THE TRIALS OF OSCAR WILDE (1960, Ken Hughes) Los juicios de Oscar Wilde

THE TRIALS OF OSCAR WILDE (1960, Ken Hughes) Los juicios de Oscar Wilde

¿Por qué películas de la categoría de THE TRIALS OF OSCAR WILDE (Los juicios de Oscar Wilde, 1960. Ken Hughes), apenas son evocadas o mencionadas en nuestros días? La cuestión creo que resulta bastante sencilla. Nos encontramos con grandes producciones, que atesoran en su seno las mejores virtudes de un tipo de cine inglés que, es cierto, en el momento de su estreno gozaron de numerosos reconocimientos –quizá el ejemplo paradigmático al respecto sería el admirable SONS AND LOVERS (1961, Jack Cardiff)-. Sin embargo, su presencia coincidió con el florecimiento del Free Cinema, o la creciente importancia que tendría el aporte de cineastas como Joseph Losey.
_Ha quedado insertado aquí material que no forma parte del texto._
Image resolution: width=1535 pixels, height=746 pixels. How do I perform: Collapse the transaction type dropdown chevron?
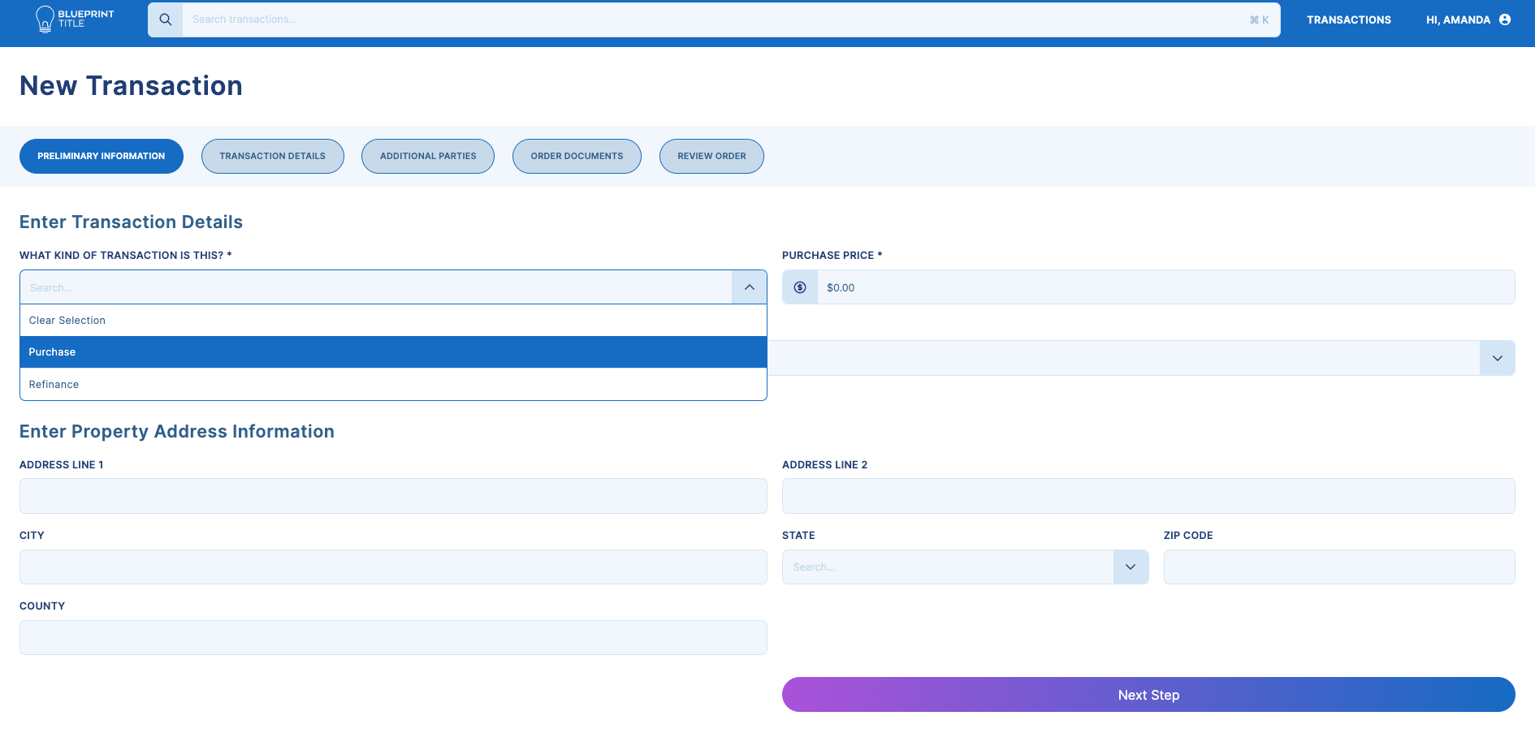click(x=749, y=287)
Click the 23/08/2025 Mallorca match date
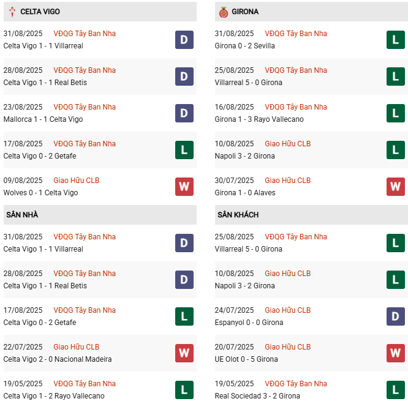408x404 pixels. [x=23, y=107]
Es por ello que muy pronto fueron fagocitados por nuevas generaciones de críticos, incapaces de ir más allá del hecho de encontrarnos con títulos firmados por profesionales quizá sin estilo propio, pero no por ello carentes de inspiración en trabajos como el que nos ocupa, que brillan tantos años después de su estreno, como muestra de un tipo de cine que fue cuestionado en su momento –aquel trasnochado “academicismo británico”-, cuando aplicamos esa particular “teoría de las películas”, por encima de la en ocasiones cuestionable “teoría de los autores” cahierista.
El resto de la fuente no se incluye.